● **WORK ITEM**
Repeat every entry exactly as given.

● **WORKING DATA**
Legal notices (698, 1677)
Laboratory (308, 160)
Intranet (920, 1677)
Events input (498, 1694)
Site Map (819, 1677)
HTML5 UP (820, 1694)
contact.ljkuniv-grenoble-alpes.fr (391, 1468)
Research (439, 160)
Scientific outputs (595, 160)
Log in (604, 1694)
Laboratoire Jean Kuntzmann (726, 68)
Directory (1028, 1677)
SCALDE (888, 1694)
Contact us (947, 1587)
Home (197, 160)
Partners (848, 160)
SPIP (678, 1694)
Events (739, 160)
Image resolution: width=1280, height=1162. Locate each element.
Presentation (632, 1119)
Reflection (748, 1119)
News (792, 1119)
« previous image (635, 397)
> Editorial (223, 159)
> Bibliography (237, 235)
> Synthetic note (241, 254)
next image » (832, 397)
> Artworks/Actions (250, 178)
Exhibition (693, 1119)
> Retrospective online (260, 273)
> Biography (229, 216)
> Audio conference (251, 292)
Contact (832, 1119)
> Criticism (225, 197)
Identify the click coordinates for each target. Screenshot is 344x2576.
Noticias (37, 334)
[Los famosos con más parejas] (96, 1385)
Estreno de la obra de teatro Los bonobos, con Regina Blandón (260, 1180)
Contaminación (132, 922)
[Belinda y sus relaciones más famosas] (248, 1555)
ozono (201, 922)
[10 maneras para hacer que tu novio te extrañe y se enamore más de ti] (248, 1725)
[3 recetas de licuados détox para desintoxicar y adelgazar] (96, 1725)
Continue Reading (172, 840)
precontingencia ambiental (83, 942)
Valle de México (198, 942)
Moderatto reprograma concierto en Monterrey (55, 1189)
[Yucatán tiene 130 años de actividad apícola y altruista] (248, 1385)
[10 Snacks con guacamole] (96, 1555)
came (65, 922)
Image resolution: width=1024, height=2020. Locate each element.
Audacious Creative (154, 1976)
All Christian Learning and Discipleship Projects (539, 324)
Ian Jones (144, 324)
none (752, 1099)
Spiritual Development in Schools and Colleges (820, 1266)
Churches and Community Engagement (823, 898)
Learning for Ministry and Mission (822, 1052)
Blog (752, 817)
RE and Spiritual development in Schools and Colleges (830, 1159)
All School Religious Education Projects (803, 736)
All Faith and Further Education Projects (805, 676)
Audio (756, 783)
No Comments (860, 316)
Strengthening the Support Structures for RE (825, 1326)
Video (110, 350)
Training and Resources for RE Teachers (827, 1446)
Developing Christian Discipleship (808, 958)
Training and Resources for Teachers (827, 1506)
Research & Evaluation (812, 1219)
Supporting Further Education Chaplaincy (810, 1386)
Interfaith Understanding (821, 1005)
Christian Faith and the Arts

● **SOLUTION**
Legal notices (698, 1677)
Laboratory (308, 160)
Intranet (920, 1677)
Events input (498, 1694)
Site Map (819, 1677)
HTML5 UP (820, 1694)
contact.ljkuniv-grenoble-alpes.fr (391, 1468)
Research (439, 160)
Scientific outputs (595, 160)
Log in (604, 1694)
Laboratoire Jean Kuntzmann (726, 68)
Directory (1028, 1677)
SCALDE (888, 1694)
Contact us (947, 1587)
Home (197, 160)
Partners (848, 160)
SPIP (678, 1694)
Events (739, 160)
Image resolution: width=1280, height=1162. Locate each element.
Presentation (632, 1119)
Reflection (748, 1119)
News (792, 1119)
« previous image (635, 397)
> Editorial (223, 159)
> Bibliography (237, 235)
> Synthetic note (241, 254)
next image » (832, 397)
> Artworks/Actions (250, 178)
Exhibition (693, 1119)
> Retrospective online (260, 273)
> Biography (229, 216)
> Audio conference (251, 292)
Contact (832, 1119)
> Criticism (225, 197)
Identify the click coordinates for each target. Screenshot is 344x2576.
Noticias (37, 334)
[Los famosos con más parejas] (96, 1385)
Estreno de la obra de teatro Los bonobos, con Regina Blandón (260, 1180)
Contaminación (132, 922)
[Belinda y sus relaciones más famosas] (248, 1555)
ozono (201, 922)
[10 maneras para hacer que tu novio te extrañe y se enamore más de ti] (248, 1725)
[3 recetas de licuados détox para desintoxicar y adelgazar] (96, 1725)
Continue Reading (172, 840)
precontingencia ambiental (83, 942)
Valle de México (198, 942)
Moderatto reprograma concierto en Monterrey (55, 1189)
[Yucatán tiene 130 años de actividad apícola y altruista] (248, 1385)
[10 Snacks con guacamole] (96, 1555)
came (65, 922)
Image resolution: width=1024, height=2020. Locate each element.
Audacious Creative (154, 1976)
All Christian Learning and Discipleship Projects (539, 324)
Ian Jones (144, 324)
none (752, 1099)
Spiritual Development in Schools and Colleges (820, 1266)
Churches and Community Engagement (823, 898)
Learning for Ministry and Mission (822, 1052)
Blog (752, 817)
RE and Spiritual development in Schools and Colleges (830, 1159)
All School Religious Education Projects (803, 736)
All Faith and Further Education Projects (805, 676)
Audio (756, 783)
No Comments (860, 316)
Strengthening the Support Structures for RE (825, 1326)
Video (110, 350)
Training and Resources for RE Teachers (827, 1446)
Developing Christian Discipleship (808, 958)
Training and Resources for Teachers (827, 1506)
Research & Evaluation (812, 1219)
Supporting Further Education Chaplaincy (810, 1386)
Interfaith Understanding (821, 1005)
Christian Faith and the Arts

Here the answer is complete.